Nonagon Infinity – King Gizzard & The Lizard Wizard

“Robot Stop” is actually the first song I ever recorded! I had arranged an acoustic cover of it that used a ska-punk rhythm to keep the pulse-pounding energy of the original version, a D-E-F-G (all major) chord progression to fit the insanity of the chorus, and put most of it in 4/4 so I could play it with friends. I was even able to keep the song microtonal with an E A D G B B-half-sharp tuning! I wasn’t able to replicate the creative harmonica, riffing, and percussion that proliferate on this album, but what do you expect? This is a deeply complex and alien concept album in which every song fades into the next (and the last song fades into the first), we constantly hear noises of madness that sound like they arise out of the ether itself (I’d swear that beautiful opening of “Road Train” is straight static), and odd time signatures abound (9/4 with 5+4/4 subdivisions on “Big Fig Wasp” and so much more). I couldn’t tell you what’s going on in what fans call the Gizzverse, but it makes for surreal, engaging lyrics that draw me in, especially with Stu’s insane hawklike vocals and the catchy melodies he sings. The guitars on this album are amazing, with absolutely beautiful production that makes them sound like a cross between a bell and an analog electronic instrument; every single riff on this album is expertly constructed, with the same i-VIIb shift-based harmony as Sabbath Bloody Sabbath, but focused on creating amazing fast grooves in who knows what time signature. It should be noted that this album isn’t all fast minor guitar pieces; you’ve got the bright midtempo walking-down-the-street rock-and-roll of “Mr. Beat” and the anxious samba of “Invisible Face”, both of which are really cool in their own right.
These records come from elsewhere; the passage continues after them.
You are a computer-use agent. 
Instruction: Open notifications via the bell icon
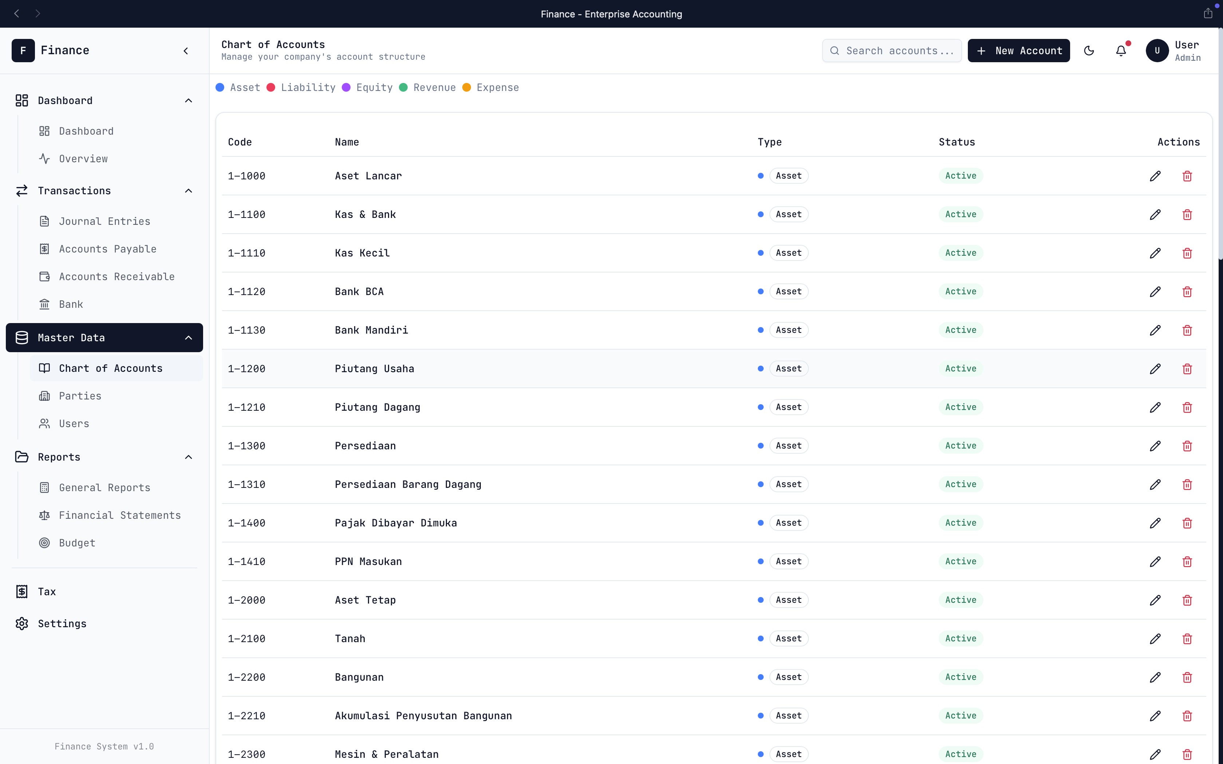1121,51
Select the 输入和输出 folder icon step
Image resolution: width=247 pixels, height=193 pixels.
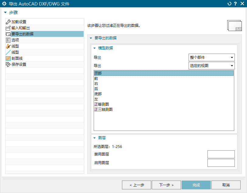pos(8,28)
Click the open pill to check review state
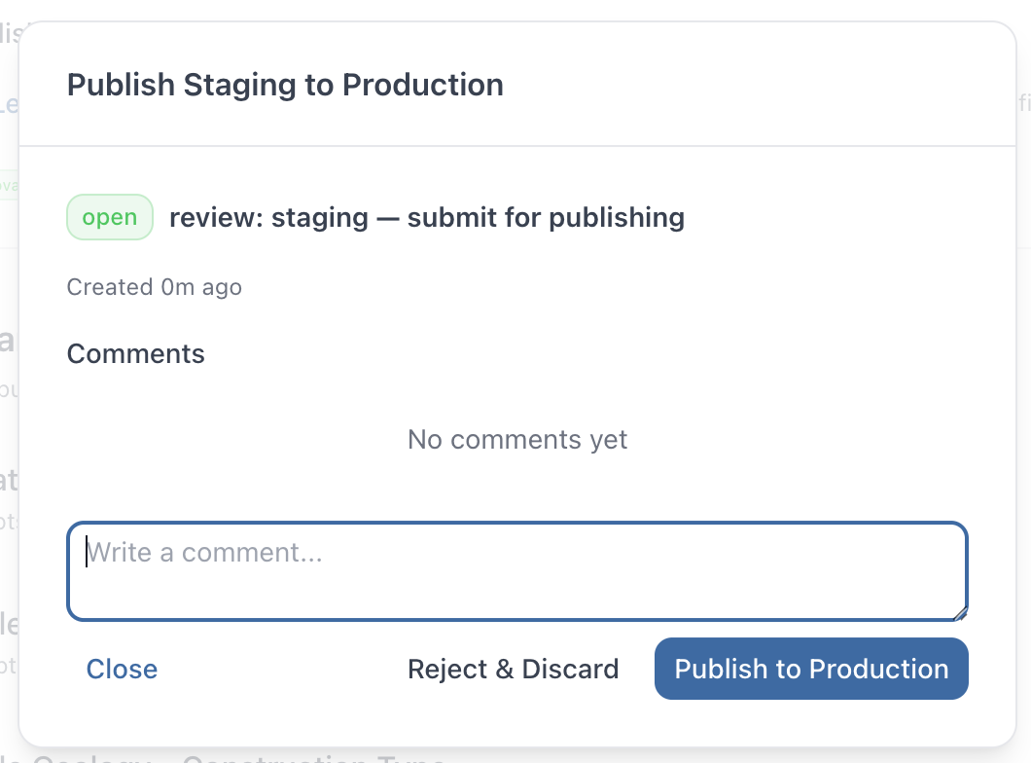Screen dimensions: 1031x763 tap(109, 217)
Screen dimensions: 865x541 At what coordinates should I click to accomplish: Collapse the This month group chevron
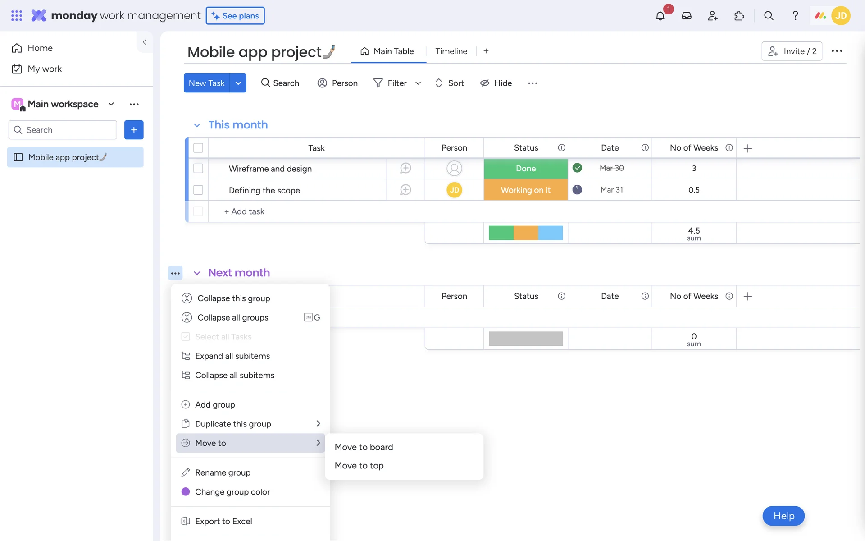tap(197, 125)
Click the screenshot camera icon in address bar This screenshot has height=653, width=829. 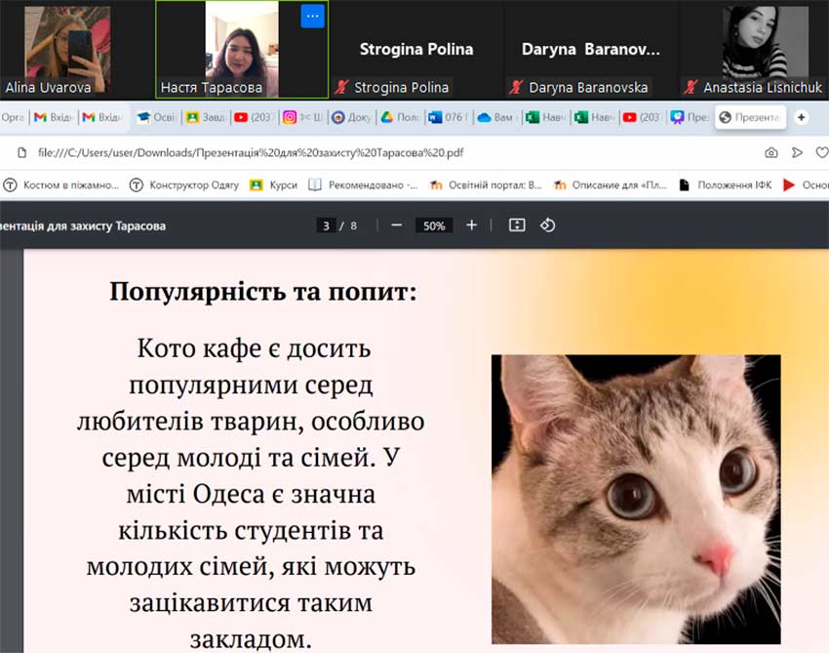click(x=771, y=152)
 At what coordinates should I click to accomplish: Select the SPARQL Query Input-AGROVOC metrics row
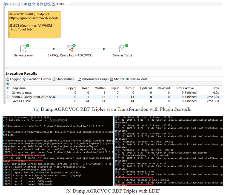click(x=34, y=97)
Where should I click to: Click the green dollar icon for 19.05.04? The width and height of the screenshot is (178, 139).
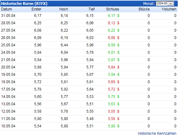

King Gizzard’s work is all really good, whether you prefer the gritty metal of Infest the Rats’ Nest, the psychedelic insanity of Murder of the Universe, the microtonal jams of Flying Microtonal Banana, the bright, joyful patterns of Butterfly 3000, or the weird jazz-inspired meandering of Sketches of Brunswick East and Fishing for Fishies, and this album is a true masterpiece.